**What to do:** Copy the rows below verbatim, from the line with "Task: Click the horizontal" to the line with "click(160, 136)".
======== Raw data
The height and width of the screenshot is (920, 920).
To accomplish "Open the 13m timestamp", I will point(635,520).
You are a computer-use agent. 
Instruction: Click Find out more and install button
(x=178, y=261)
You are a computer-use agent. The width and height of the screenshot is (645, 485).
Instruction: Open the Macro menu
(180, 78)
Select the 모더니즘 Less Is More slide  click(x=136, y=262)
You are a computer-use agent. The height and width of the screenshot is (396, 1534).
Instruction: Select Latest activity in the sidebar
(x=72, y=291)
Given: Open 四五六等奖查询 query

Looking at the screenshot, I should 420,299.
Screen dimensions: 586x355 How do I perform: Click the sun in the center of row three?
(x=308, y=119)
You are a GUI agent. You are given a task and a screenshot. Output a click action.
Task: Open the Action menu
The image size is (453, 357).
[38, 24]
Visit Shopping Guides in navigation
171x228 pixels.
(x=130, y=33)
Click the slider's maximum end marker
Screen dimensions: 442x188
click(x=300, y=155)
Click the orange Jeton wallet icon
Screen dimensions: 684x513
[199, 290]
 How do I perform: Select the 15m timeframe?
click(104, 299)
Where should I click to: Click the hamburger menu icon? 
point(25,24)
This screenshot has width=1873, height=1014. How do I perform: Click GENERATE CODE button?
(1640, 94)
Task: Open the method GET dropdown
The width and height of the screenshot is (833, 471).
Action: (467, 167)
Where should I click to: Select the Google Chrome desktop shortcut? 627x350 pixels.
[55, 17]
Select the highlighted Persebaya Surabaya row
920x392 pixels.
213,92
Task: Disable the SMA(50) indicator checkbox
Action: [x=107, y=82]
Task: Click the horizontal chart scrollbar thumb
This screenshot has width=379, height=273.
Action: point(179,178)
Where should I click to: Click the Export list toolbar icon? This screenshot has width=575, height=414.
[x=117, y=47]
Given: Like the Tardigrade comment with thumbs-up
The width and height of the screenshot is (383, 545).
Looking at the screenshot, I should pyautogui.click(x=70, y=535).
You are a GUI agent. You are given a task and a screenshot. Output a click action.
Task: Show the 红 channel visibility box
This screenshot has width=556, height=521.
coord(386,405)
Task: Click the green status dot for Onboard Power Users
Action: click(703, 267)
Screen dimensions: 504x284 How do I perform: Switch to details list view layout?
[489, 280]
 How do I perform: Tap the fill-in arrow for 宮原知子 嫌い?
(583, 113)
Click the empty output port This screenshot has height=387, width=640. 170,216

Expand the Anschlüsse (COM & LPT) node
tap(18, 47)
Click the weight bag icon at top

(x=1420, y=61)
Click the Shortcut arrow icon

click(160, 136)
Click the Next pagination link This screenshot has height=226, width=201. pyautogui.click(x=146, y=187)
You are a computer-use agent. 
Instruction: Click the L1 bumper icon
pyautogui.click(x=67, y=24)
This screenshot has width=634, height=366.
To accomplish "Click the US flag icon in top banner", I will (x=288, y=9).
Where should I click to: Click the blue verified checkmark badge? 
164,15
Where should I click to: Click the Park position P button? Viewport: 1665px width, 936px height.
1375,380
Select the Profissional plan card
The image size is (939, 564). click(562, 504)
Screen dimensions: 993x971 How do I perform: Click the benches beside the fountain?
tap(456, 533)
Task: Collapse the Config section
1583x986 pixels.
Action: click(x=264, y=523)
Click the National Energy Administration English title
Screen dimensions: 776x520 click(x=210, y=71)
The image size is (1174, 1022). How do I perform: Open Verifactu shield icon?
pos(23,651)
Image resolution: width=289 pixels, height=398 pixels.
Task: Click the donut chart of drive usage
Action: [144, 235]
================
**The result:**
Task: Click the horizontal chart scrollbar thumb
This screenshot has width=379, height=273.
Action: point(179,178)
Where should I click to: Click the Export list toolbar icon? This screenshot has width=575, height=414.
[x=117, y=47]
Given: Like the Tardigrade comment with thumbs-up
The width and height of the screenshot is (383, 545).
Looking at the screenshot, I should pyautogui.click(x=70, y=535).
You are a GUI agent. You are given a task and a screenshot. Output a click action.
Task: Show the 红 channel visibility box
This screenshot has width=556, height=521.
coord(386,405)
Task: Click the green status dot for Onboard Power Users
Action: click(703, 267)
Screen dimensions: 504x284 How do I perform: Switch to details list view layout?
[489, 280]
 How do I perform: Tap the fill-in arrow for 宮原知子 嫌い?
(583, 113)
Click the empty output port This screenshot has height=387, width=640. 170,216

Expand the Anschlüsse (COM & LPT) node
tap(18, 47)
Click the weight bag icon at top

(x=1420, y=61)
Click the Shortcut arrow icon

click(160, 136)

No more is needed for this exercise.